About Start Making Sense
On view at CCS Bard’s Hessel Museum of Art, June 22 – October 20, 2024
Start Making Sense draws upon the exceptional holdings at CCS Bard—the Marieluise Hessel Collection, the many gifts of contemporary art received from donors over the past two decades, and the CCS Bard Archives. The exhibition “reads” these works through the lens of the center’s extensive archive and special collections, drawing a complex picture of how art gains meaning through the advocacy of curators, fellow artists, gallerists, and others who form what is commonly referred to as the “art community.” Featuring artworks primarily from the 1990s, and works by Ida Applebroog, Mark Dion, Andrea Fraser, Lyle Ashton Harris, Mary Heilmann, Chris Ofili, Catherine Opie, Laura Owens, Rirkrit Tiravanija, and Christopher Wool, among others, Start Making Sense highlights moments of critical cultural significance and exhibitions during this decade that changed how we see art today and whose voices and artwork made that possible.

Start Making Sense is curated by Ann Butler, Director of the Library and Archives and Tom Eccles, Executive Director, CCS Bard with Marina Caron (CCS Bard ’23).

The Center for Curatorial Studies, Bard College
The Center for Curatorial Studies, Bard College (CCS Bard) is the leading institution dedicated to curatorial studies, a field exploring the conditions that inform contemporary exhibition-making and artistic practice.

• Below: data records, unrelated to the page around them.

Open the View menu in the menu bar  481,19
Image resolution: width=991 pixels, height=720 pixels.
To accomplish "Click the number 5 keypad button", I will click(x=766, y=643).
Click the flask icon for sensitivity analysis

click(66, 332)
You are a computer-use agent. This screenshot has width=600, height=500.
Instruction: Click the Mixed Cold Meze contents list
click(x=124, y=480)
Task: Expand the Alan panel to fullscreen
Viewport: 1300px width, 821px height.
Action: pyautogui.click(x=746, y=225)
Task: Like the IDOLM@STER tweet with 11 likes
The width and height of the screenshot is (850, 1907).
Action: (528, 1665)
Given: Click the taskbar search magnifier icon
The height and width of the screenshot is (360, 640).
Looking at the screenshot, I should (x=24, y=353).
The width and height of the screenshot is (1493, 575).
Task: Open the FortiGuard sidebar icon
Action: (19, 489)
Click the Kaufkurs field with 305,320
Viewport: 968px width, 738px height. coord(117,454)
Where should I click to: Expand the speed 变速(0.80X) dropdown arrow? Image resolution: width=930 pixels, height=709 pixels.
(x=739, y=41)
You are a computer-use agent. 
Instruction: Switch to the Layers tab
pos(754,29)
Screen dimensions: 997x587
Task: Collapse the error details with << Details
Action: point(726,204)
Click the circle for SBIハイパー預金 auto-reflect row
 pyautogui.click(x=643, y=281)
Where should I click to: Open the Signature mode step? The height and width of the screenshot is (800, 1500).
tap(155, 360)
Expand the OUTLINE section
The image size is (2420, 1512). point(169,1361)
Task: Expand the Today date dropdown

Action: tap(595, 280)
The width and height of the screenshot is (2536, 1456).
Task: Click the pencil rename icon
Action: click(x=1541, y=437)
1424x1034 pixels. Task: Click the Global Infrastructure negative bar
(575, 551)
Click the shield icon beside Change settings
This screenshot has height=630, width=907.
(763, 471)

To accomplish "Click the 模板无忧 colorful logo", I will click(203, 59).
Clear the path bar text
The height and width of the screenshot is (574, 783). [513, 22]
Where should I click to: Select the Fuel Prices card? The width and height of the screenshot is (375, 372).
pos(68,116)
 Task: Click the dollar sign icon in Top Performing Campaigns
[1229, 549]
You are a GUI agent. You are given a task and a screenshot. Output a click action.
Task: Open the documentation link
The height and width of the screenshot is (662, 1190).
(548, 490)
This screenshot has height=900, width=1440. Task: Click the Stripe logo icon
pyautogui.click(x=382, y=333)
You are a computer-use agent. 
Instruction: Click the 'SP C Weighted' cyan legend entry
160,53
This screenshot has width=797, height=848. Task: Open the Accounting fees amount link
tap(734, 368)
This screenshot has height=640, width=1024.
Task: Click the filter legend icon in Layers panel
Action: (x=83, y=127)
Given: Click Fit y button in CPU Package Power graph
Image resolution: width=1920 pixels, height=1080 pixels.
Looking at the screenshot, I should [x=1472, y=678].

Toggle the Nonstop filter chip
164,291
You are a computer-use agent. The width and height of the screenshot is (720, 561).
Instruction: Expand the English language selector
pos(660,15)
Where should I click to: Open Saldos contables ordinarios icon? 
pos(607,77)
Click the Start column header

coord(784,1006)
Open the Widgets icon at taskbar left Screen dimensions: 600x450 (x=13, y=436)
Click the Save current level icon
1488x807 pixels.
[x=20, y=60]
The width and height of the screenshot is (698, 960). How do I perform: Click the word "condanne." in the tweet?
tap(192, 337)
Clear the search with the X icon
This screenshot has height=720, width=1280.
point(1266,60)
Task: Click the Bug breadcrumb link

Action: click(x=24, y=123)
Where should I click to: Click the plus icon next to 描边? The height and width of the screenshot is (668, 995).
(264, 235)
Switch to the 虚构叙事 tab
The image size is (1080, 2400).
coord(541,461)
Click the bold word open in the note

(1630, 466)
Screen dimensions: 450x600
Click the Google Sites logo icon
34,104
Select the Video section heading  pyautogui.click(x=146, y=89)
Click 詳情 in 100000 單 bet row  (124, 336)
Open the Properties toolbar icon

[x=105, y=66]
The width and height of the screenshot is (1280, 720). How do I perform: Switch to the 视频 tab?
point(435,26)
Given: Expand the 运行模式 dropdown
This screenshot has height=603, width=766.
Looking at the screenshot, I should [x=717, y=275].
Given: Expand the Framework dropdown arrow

Through its Graduate Program, Library and Archives, and the Hessel Museum of Art, CCS Bard serves as an incubator for interdisciplinary practices, advances new and underrepresented perspectives in contemporary art, and cultivates a student body from diverse backgrounds in a broad effort to transform the curatorial field. CCS Bard’s dynamic and multifaceted program includes exhibitions, symposia, publications, and public events, which explore the critical potential of the practice of exhibition-making.